Figure 4. Recovery of multiple types of hippocampal-dependent memories from amnesia in early AD

a, MEC/LEC and DG cells were injected with virus cocktails (left). Behavioral schedule for engram labeling (right). b, IA long-term rescue (n = 10 mice per group). Recall test 1 showed decreased latency and time on platform for AD mice. A two-way ANOVA with repeated measures followed by Bonferroni post-hoc tests revealed a recovery of IA memory in early AD mice (Latency: F_1,27 = 25.22, P < 0.001; Time on platform: F_1,27 = 6.46, P < 0.05; Recall test 2). c, NOL long-term rescue (n = 15 mice per group). Average heat maps showing exploration time for familiar or novel locations (left or right, respectively).
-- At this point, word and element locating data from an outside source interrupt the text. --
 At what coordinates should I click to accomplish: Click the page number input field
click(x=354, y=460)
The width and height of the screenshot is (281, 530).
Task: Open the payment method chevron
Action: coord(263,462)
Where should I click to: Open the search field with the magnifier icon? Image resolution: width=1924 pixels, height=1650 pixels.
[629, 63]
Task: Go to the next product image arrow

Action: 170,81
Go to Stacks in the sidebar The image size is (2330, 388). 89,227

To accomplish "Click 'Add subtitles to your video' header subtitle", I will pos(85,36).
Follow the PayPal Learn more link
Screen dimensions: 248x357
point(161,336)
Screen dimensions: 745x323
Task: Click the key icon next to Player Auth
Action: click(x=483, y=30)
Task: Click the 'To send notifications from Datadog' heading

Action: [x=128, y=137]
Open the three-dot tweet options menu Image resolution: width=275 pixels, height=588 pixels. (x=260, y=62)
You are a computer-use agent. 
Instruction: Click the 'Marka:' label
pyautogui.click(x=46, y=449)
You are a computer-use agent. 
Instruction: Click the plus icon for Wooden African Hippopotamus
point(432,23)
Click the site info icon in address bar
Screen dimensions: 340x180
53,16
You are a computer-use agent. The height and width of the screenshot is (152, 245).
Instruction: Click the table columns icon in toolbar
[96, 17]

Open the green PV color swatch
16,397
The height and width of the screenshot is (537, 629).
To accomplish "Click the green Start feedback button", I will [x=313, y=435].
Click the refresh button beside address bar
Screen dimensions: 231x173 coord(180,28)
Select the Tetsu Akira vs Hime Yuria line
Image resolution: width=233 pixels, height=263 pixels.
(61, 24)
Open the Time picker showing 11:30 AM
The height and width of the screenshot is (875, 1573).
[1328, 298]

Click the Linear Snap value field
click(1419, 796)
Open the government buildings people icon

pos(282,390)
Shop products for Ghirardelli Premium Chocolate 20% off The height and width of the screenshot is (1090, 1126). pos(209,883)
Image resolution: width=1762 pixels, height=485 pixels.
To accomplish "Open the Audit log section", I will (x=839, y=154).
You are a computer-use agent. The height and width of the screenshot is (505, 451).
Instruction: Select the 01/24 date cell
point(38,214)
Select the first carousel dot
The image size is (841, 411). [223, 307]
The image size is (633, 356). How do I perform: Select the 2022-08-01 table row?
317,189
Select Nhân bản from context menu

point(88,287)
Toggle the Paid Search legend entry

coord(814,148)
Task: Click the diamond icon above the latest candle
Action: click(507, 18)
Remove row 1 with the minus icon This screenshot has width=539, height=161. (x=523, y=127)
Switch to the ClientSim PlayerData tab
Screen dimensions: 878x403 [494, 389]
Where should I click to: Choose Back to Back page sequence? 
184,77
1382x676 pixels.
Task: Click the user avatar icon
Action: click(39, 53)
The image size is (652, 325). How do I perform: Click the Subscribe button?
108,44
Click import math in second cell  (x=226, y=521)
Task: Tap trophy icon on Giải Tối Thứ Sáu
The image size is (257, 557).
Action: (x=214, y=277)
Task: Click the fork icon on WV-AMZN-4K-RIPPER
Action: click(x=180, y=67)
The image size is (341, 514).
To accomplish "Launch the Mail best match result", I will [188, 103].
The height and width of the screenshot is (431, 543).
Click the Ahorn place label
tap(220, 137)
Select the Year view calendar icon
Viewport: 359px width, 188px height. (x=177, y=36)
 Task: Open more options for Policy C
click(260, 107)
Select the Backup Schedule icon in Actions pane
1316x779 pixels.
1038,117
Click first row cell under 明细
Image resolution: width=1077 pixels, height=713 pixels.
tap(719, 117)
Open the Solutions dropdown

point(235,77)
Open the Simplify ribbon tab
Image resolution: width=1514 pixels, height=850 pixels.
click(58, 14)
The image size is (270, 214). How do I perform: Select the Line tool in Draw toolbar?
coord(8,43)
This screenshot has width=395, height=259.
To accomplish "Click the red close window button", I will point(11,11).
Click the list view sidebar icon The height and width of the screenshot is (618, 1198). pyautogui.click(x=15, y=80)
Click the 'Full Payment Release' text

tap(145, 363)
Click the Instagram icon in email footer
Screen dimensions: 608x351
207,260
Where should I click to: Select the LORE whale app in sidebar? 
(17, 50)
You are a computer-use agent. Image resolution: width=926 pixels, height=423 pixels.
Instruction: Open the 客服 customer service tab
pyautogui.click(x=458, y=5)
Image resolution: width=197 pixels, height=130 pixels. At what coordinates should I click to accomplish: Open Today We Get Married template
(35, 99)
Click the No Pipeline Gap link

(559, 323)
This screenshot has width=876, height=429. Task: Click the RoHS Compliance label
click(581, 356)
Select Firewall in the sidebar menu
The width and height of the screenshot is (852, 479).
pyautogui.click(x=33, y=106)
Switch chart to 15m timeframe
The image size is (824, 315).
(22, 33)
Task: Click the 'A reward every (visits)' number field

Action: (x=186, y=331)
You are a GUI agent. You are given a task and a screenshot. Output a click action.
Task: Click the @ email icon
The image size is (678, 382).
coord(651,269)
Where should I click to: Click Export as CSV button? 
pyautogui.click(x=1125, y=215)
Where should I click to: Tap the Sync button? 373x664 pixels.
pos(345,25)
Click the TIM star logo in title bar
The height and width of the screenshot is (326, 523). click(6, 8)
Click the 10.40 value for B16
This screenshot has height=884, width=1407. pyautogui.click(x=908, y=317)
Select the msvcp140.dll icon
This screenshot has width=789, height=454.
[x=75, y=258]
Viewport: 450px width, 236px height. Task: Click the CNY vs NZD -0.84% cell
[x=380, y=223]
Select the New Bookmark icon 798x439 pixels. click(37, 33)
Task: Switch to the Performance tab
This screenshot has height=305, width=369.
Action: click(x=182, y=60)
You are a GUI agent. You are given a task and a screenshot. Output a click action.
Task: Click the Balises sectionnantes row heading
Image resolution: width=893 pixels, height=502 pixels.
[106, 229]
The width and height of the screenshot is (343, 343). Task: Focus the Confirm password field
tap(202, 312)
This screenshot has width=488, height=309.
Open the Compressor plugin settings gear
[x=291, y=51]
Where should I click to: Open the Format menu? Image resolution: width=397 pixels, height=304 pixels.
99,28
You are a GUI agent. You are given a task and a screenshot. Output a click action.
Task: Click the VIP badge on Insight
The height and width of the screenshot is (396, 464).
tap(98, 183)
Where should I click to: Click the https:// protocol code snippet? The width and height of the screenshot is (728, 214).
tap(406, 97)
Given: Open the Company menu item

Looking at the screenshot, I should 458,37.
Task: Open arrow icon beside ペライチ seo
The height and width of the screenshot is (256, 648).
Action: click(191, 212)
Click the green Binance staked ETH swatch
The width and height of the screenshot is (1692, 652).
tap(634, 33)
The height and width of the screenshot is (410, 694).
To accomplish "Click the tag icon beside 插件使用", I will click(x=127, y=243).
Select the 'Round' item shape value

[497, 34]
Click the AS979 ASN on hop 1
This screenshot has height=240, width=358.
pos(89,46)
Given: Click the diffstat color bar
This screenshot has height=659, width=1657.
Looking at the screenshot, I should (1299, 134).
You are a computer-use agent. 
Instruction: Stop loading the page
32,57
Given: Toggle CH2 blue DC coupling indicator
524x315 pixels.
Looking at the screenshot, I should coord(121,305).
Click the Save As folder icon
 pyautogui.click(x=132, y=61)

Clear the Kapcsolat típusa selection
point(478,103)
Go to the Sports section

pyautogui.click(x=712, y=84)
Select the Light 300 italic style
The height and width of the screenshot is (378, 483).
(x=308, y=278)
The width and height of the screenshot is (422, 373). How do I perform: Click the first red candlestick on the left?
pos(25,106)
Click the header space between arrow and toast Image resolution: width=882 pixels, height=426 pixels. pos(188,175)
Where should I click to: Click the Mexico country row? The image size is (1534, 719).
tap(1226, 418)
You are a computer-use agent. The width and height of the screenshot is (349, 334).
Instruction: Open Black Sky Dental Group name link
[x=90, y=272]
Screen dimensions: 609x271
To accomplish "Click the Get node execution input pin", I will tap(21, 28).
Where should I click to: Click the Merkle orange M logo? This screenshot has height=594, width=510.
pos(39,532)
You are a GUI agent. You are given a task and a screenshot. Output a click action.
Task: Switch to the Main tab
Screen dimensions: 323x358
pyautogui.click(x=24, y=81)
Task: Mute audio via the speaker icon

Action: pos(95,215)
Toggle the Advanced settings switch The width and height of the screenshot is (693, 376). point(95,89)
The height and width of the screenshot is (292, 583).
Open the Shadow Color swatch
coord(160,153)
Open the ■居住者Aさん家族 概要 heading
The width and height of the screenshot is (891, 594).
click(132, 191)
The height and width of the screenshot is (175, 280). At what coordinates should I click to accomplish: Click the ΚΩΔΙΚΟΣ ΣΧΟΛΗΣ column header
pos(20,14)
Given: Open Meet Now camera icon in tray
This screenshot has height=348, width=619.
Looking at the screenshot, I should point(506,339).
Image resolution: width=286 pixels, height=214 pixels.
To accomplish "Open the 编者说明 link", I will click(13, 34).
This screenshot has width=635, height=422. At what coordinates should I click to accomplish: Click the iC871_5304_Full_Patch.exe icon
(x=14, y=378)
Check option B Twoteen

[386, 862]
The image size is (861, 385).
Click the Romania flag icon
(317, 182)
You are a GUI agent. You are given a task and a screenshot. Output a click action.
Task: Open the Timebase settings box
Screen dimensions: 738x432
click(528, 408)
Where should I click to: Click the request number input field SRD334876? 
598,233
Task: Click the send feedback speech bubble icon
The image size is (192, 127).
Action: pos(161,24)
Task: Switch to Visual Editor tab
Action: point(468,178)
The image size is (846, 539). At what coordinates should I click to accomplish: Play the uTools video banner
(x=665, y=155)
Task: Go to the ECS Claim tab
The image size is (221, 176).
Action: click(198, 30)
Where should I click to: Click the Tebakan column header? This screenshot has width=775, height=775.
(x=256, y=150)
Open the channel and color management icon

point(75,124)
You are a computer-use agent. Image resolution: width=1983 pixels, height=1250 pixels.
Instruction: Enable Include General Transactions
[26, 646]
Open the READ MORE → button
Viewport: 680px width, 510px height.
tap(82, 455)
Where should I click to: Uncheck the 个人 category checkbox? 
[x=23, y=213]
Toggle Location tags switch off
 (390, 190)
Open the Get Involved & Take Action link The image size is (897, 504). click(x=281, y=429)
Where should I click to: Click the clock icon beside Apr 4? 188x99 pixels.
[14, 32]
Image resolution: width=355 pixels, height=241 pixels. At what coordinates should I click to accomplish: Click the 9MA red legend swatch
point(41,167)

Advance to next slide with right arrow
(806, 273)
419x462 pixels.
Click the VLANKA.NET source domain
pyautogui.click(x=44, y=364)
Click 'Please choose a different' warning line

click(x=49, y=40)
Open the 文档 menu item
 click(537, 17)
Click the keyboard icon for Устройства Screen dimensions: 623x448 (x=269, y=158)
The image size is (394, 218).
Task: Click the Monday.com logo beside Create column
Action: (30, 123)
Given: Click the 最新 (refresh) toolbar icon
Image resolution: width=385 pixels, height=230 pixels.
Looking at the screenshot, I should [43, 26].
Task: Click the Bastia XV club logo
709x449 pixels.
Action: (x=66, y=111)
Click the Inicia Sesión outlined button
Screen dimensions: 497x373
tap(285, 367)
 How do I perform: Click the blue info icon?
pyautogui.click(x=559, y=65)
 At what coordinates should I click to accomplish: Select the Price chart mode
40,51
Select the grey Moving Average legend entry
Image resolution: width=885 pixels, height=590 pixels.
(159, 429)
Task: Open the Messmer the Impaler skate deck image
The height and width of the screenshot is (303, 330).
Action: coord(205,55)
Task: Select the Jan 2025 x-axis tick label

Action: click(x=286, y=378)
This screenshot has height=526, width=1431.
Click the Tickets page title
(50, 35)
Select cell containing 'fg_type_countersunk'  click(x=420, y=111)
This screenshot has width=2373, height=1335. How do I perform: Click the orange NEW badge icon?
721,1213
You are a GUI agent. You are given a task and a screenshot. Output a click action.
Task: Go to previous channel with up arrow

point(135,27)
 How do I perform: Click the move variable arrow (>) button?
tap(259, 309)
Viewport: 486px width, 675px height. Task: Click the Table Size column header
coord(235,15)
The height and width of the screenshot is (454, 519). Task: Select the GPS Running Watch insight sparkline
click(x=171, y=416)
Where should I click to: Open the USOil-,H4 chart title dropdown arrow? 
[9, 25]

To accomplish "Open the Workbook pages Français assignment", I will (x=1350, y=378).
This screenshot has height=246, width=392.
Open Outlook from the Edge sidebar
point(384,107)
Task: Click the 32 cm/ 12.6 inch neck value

White circles represent object location. Recall test 1 showed comparable exploration of familiar locations by control and AD mice, however AD mice showed decreased exploration of novel locations. A two-way ANOVA with repeated measures followed by Bonferroni post-hoc tests revealed a recovery of NOL memory in early AD mice (F_1,56 = 5.87, P < 0.05; Recall test 2). Unless specified, statistical comparisons are performed using unpaired t tests; *P < 0.05, **P < 0.01. Data are presented as mean ± SEM.